Tuesday, August 14, 2012

Query not using Index... 2 of 4


Index Selectivity - Selectivity decide which data access method is optimum for execution plan. As a guideline index should be created on columns when query is returning 15% or less of table rows. Selectivity ranges from 0 to 1, 1 being ideal and it can be 1 on primary keys or unique keys indexes. The higher the index selectivity( near to 1) the more chances of optimizer using it for index scan.

           Selectivity = No of distinct values in column/Total number of rows.


Selectivity ranges from 0 to 1 and 1 is ideal. Selectivity of 1 exists in primary key or unique keys columns where each value is unique.

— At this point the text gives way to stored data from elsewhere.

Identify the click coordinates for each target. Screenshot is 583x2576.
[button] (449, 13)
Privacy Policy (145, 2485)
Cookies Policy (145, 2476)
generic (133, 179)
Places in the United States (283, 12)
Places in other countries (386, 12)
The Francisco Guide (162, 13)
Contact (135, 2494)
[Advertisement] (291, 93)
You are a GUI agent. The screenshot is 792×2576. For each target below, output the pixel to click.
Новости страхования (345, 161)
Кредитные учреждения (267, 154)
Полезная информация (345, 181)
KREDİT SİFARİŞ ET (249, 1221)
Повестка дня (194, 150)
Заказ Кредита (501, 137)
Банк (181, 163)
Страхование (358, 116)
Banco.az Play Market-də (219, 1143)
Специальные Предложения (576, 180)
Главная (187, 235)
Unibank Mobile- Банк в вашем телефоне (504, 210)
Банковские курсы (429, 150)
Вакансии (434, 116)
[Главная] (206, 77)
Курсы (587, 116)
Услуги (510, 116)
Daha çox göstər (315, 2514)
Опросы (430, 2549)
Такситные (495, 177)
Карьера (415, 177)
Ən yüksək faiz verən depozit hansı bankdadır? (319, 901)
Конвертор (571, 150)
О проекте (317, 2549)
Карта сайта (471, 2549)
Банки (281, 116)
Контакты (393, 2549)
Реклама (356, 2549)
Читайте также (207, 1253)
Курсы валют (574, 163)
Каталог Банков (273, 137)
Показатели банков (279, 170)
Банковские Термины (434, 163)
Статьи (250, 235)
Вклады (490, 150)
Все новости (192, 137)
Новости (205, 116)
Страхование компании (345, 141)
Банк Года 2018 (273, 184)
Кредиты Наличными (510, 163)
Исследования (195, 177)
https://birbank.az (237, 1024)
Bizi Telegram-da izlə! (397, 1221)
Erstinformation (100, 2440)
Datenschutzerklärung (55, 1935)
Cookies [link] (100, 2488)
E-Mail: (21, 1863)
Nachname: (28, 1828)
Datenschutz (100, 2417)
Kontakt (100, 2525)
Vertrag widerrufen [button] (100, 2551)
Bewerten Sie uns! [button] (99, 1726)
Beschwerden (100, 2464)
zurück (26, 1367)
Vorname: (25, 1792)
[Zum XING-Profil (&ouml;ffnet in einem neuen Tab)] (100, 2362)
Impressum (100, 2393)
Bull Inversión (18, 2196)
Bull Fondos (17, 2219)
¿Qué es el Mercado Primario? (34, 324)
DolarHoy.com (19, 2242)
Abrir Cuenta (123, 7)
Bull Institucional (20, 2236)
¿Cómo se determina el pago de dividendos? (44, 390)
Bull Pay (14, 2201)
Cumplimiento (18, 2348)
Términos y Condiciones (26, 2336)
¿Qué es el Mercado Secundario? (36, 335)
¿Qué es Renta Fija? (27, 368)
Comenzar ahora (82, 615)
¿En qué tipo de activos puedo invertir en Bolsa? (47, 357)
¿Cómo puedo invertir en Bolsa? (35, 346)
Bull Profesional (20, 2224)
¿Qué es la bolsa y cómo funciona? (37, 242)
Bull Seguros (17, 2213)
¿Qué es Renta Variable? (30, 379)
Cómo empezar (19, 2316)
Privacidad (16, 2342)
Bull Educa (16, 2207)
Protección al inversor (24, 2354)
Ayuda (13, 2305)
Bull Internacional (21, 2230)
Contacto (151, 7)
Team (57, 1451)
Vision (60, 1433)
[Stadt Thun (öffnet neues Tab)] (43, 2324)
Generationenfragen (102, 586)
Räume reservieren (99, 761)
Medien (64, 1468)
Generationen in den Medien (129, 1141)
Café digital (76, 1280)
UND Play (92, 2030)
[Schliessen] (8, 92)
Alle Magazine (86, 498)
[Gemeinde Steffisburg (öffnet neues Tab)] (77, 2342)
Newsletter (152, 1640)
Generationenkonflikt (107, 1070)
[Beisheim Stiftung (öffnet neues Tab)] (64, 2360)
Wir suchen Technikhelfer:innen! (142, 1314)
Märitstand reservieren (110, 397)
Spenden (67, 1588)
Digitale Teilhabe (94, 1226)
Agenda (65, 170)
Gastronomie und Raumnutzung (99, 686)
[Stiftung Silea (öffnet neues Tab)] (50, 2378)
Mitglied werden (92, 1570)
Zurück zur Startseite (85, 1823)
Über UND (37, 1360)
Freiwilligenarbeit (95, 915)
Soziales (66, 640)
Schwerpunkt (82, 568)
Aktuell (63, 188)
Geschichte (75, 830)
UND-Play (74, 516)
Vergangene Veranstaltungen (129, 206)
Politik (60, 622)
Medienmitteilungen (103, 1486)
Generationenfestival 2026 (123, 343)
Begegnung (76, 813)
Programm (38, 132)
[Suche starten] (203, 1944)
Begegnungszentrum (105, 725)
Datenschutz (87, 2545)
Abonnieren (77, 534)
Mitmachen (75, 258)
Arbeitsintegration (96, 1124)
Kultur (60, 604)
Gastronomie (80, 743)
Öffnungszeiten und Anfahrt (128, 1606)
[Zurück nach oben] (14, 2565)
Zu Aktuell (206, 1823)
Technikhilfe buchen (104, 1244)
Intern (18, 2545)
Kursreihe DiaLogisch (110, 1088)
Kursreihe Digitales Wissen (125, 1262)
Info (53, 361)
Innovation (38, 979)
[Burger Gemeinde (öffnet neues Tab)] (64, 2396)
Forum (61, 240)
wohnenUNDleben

The poor index selectivity means - the less chance of index being utilized.

Selectivity Example:

SQL>Drop table test;

SQL>Create table test( id number, name varchar(10)) ;

SQL>Insert into test select round(DBMS_RANDOM.VALUE(1,15)), upper(DBMS_RANDOM.STRING('A',10)) NAME from user_objects;

541 Records inserted.

SQL>Create index idx_test_id on test(id);

SQL>Create index idx_test_name on test(name);

SQL>Exec dbms_stats.gather_table_stats(user, 'test', method_opt=>'for all columns size auto' );

SQL>Exec dbms_stats.gather_table_stats(user, 'test' );

SQL>Select index_name,distinct_keys, num_rows from user_indexes where table_name='TEST'
Index_name        distinct_keys num_rows
-------------------  --------------  --------------
IDX_TEST_NAME 541              541
IDX_TEST_ID       15               541 

There are all unique values in IDX_TEST_NAME and selectivity of doing index scan would be 1.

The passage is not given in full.